++++ Source excerpt
# 'Nother electric car battery.....



## mightybooboo (Feb 10, 2004)

Can be recharged in 10 minutes!

-----------------------------------------------------------------
Altairnano's NanoSafe battery packs allow the Phoenix sport utility truck (SUT) and sport utility vehicle (SUV) to exceed performance specifications for the State of California Type III Zero Emissions Vehicle. Altairnano provides nano-Titanate based batteries that are used in two battery pack configurations: a 35 KWh and a 70 KWh NanoSafe pack. The 35 and 70 KWh NanoSafe packs provide sufficient power and energy for a fleet vehicle to travel up to 130 or 250 miles, respectively, with a top speed of over 100 mph. Both NanoSafe battery packs can be recharged in less than 10 minutes using an industrial 480 volt battery charging platform. The NanoSafe battery packs can also be charged over longer periods of time when using typical 120 or 240 volt power sources. An on-board charger is standard equipment for both the Phoenix SUT and SUV vehicles.
-------------------------------------------------------------------

Nice to see folks still working on this.

Some links,this is a video explaining the battery
http://www.popularmechanics.com/automotive/new_cars/4201003.html

This is the vehicle manufacturer and the links too.....
http://www.phoenixmotorcars.com/

Pics of truck and SUV models
http://news.com.com/2300-11389_3-6139442-1.html?tag=ne.gall.pg
-----------------------------------------------------------------
And yes,I bet this experimental low volume tech is expensive.Duh.
It does point out things are still moving in R+D.
Good looking truck too.


BooBoo :gromit:


----------



## mightybooboo (Feb 10, 2004)

An Electric TRUCK no less.400 ft/lbs torque from ZERO mph.
-------------------------------------------------------
Driving Electric

GELLERMAN: When General Motors, Toyota, and Ford decided to pull the plug on their electric vehicles, it seemed to toll a death knell for cars powered by batteries.But there's still a charge left in the fledgling technology. Today, there are a number of small startups trying to resurrect the electric vehicle, though most of the models are just for city-driving or very expensive. But as Living on Earth's Ingrid Lobet reports, there is one car company, called Phoenix Motorcars, that is rising above the others, with plans to sell long-range, relatively affordable electric vehicles - in the coming year a pickup truck, and an SUV in 2008.

LOBET: In a building on the outskirts of Los Angeles, engineers test and tweak Phoenix Motorcars' first run of electric sports utility trucks. Salesman Brian Bliss points out the ****** headlights framing a V-shaped black grill.


BLISS: It is similar in size to like a Chevy Colorado, so this is a true mid-size truck vehicle, very roomy. It's a little more round and edgier, much more futuristic-looking, than a lot of boxy trucks have been historically. And the interest with the looks and the capability has just been astronomical.

LOBET: Most electric cars - though not all - have been small, like pumped up golf carts, or sporty two-seaters, but both Phoenix models can fit 5 passengers plus cargo.

BLISS: These are full size cars, comparable to any gas powered vehicle you'll see on the road today.
++++++++
++++ Records supplied
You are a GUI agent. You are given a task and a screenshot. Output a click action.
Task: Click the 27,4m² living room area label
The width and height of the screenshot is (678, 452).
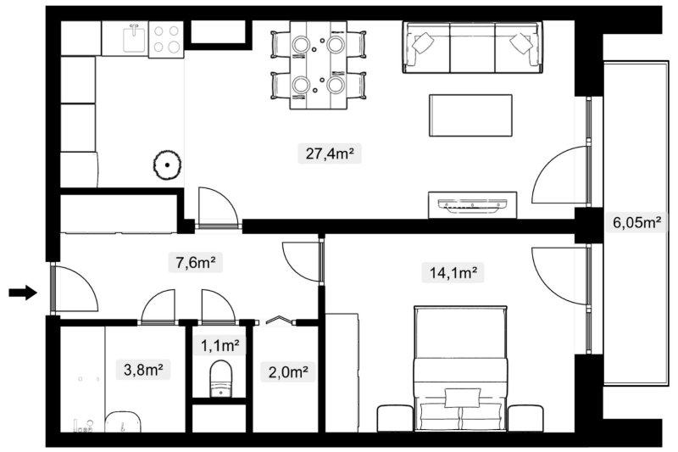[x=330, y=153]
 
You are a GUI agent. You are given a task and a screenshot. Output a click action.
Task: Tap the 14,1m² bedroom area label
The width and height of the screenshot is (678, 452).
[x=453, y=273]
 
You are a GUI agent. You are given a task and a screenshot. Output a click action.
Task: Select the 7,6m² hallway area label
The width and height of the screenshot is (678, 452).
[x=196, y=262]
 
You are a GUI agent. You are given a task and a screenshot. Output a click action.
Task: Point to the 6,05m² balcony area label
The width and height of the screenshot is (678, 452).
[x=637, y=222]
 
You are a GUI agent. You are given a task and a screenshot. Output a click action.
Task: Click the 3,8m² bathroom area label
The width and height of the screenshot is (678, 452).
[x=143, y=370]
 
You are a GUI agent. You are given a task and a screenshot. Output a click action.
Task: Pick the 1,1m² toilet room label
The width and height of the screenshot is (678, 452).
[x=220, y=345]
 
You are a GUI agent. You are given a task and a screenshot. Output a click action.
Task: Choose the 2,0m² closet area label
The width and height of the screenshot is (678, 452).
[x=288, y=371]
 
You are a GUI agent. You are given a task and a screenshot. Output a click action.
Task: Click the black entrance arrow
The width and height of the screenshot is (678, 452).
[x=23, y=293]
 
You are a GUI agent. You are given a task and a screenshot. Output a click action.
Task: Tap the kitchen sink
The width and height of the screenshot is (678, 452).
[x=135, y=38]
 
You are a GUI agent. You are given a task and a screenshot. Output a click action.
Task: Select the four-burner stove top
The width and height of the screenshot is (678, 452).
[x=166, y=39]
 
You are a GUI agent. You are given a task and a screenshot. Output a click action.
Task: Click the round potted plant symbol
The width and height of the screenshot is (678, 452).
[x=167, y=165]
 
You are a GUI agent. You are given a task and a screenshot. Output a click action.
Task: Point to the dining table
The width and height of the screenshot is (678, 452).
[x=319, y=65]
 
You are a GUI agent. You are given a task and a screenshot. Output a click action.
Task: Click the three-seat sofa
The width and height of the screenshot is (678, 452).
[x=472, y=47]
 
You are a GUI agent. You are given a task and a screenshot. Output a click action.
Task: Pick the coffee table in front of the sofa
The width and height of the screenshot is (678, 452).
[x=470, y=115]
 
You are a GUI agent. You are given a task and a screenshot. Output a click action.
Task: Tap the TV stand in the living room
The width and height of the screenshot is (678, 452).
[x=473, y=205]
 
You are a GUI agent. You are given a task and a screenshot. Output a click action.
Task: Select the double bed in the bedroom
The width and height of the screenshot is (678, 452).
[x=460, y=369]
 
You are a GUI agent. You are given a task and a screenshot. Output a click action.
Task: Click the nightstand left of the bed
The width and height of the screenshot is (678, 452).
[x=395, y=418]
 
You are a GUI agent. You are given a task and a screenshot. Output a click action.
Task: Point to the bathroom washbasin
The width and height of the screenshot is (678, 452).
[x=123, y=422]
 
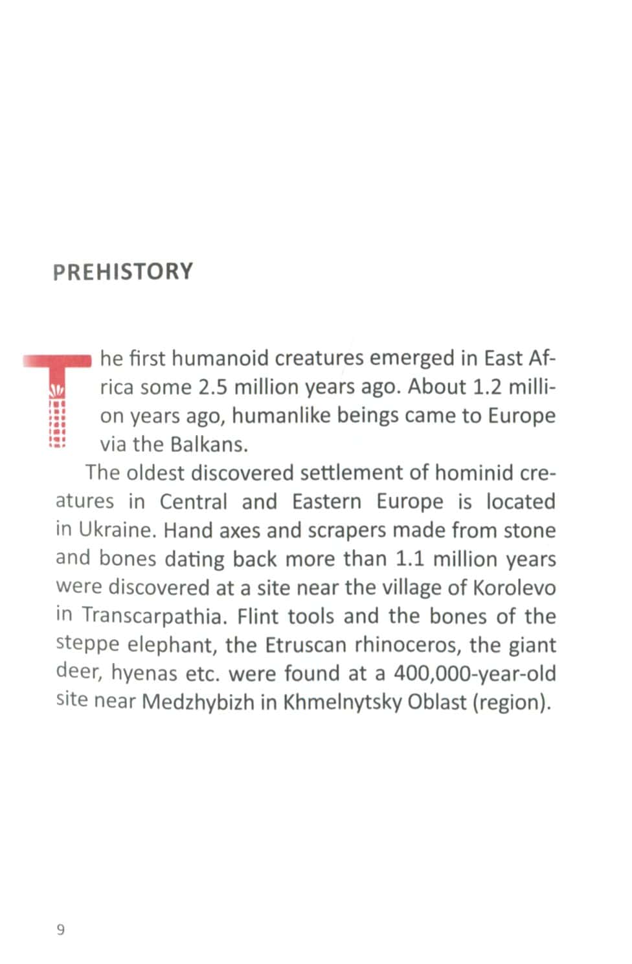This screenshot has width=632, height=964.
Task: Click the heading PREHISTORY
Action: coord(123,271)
++++++++
| Problem set |
1: Answer these questions from the Phoenix Motorcars thread:
(a) What two NanoSafe battery pack sizes does Altairnano provide?
(b) How much torque does the electric truck deliver, and from what speed?
(c) Which truck does Brian Bliss compare the Phoenix vehicle to in size?
2: Rewrite the Phoenix Motorcars thread between "Some links,this is" and "the links too.....", inclusive, changing "video" to "clip".
3: Write what comes next in the Phoenix Motorcars thread after its final line.
The entries above stand apart from the Phoenix Motorcars thread and are separate material.

| Expected outputs |
1:
(a) A 35 KWh pack and a 70 KWh pack.
(b) 400 ft/lbs of torque from zero mph.
(c) The Chevy Colorado.

2:
Some links,this is a clip explaining the battery
http://www.popularmechanics.com/automotive/new_cars/4201003.html

This is the vehicle manufacturer and the links too.....

3:
LOBET: Phoenix thinks it can offer a bigger car because it's using a new battery. It gets its batteries from a chemicals firm in Reno, Nevada - Altairnano. The company discovered a battery chemistry that solves the not-so-little problem of lithium batteries getting too hot and bursting into flames - like the laptop batteries recently in the news. Phoenix CEO Dan Elliot:

ELLIOT: The lithium titanate, or nano-safe battery, removes the carbon content from the battery, it takes the graphite out, and by doing that, it cannot, because of its physical chemistry, get into a thermal runaway issue, so you can't actually have that tremendous heat up and then a fire like you see in a standard lithium battery.

LOBET: Altairnano says its next-generation lithium ion battery solves a few other problems that may have helped kill the electric car. With a high-powered charger - not something you would have in your home - you can charge the car in less than 10 minutes, instead of 7 hours. And the batteries seem to last the life of a vehicle - 20 years. Evan House directs the battery program at Altairnano.

HOUSE: You can take the energy out very quickly and you can put it back in very quickly and the life does not degrade. It's a quantum leap, it's a paradigm-shifting leap.


LOBET: Phoenix is starting to get the kind of celebrity attention that startups can only dream of and that helped launch the Toyota Prius a few years ago. Here actor Ed Begley praises the Phoenix-Altairnano combo at a clean vehicle show on the Santa Monica Pier.

BEGLEY: We have been waiting for the breakthrough batteries and I believe it's happened with these wonderful lithium ion batteries that do no have the graphite in them, it's totally different they don't have the heat issues of lithium ion batteries have had. I think we've found the Holy Grail of batteries.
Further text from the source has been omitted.